Redistricting Reshuffles Congressional Races to Watch
9th District seen as solid GOP, but at expense of 8th District's Bucshon
The most closely watched U.S. House races in Indiana next month will be the same ones that have drawn attention for 18 years. But redrawn maps have tilted the advantage toward Republicans.
One reason Joe Donnelly ran for Senate instead of reelection to the House is a remap of the district where he edged Republican Jackie Walorski two years ago by one percentage point. Democratic Kokomo and Michigan City have been sliced away from the district, replaced by heavily Republican Elkhart, Kosciusko, Miami and Wabash Counties.
Howey Political Report publisher Brian Howey rates Walorski likely to capture that seat on her second try.
Redistricting changed freshman Republican Todd Young's Ninth District from southeast Indiana to south central, adding Republican strongholds of Johnson and Morgan Counties to what had been a swing district.
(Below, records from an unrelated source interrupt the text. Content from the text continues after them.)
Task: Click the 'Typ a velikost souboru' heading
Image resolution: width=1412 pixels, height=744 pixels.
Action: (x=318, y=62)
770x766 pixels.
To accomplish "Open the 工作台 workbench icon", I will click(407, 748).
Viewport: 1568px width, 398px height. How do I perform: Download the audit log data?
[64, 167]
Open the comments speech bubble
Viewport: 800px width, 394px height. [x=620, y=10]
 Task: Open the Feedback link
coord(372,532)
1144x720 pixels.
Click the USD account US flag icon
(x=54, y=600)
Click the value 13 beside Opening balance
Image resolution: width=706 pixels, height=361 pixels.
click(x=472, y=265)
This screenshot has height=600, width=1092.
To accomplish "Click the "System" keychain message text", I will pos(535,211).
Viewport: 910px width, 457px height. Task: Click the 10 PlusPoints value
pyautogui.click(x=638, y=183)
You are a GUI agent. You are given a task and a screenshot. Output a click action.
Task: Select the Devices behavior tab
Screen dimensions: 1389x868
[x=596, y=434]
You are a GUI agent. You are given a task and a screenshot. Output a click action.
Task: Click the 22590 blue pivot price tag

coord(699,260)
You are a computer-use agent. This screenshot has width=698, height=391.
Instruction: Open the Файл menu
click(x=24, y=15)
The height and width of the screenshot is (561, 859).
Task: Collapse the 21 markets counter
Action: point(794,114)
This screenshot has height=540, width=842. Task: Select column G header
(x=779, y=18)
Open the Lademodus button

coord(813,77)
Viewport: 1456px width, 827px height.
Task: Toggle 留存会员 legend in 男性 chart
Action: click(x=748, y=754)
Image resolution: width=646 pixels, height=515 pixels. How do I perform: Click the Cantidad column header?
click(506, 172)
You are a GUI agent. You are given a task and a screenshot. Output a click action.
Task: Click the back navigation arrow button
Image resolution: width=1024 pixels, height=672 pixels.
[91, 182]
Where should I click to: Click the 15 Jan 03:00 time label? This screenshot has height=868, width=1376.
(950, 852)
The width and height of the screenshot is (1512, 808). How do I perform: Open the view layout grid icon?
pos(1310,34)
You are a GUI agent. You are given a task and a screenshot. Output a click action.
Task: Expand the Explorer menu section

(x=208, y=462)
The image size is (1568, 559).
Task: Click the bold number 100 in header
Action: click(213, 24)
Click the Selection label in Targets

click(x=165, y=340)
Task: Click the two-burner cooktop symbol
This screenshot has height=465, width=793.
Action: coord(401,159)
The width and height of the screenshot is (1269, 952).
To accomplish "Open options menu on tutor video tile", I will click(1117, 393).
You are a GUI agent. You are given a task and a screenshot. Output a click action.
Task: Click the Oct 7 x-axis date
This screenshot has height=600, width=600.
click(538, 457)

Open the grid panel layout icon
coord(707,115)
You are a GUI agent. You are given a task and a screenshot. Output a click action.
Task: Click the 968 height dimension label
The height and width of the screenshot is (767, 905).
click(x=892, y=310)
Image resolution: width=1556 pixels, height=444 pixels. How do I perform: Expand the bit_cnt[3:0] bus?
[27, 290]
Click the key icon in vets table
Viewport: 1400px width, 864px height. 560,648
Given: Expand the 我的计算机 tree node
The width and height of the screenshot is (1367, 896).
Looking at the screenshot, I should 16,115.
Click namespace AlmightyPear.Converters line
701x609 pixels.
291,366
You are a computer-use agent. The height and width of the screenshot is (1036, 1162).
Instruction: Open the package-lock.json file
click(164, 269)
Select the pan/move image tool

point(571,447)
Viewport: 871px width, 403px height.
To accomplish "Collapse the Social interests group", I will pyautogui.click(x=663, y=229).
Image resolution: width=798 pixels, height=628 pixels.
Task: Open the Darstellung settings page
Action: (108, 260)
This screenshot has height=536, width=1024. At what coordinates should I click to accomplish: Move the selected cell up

Howey says it may yet become one in future elections -- he calculates it as 53% Republican -- but says challenger Shelli Yoder's fundraising doesn't appear strong enough to unseat Young this year.
Howey and four national analysts -- the Washington Post, the University of Virginia, the Rothenberg Political Report and Real Clear Politics -- all classify the district as safely Republican. Virginia and the Post are more optimistic than Howey about Democrat Brendan Mullen's chances against Walorski, listing the race as merely leaning Walorski's way.
But Howey says shoring up Young has made Eighth District Congressman Larry Bucshon's district slightly tougher for him. Bucshon loses Republican Putnam County while picking up Democratic Perry County. Howey, along with Virginia and Real Clear Politics, see the race leaning Bucshon's way against Democrat Dave Crooks -- Howey says the freshman Republican can ride a wave of discontent in the district with President Obama. Rothenberg and the Post rate the district as likely Republican.
No district other than those three has switched parties since 1994, when a Republican wave ousted Democratic Congresswoman Jill Long and gave the GOP the seat of retiring Democrat Phil Sharp. In those 18 years, the seats now held by Donnelly, Bucshon and Young have flipped parties eight times.
All five analysts see the other six districts as safe again this year, with Democrats holding the First and Seventh, and Republicans maintaining control of the Third, Fourth, Fifth and Sixth.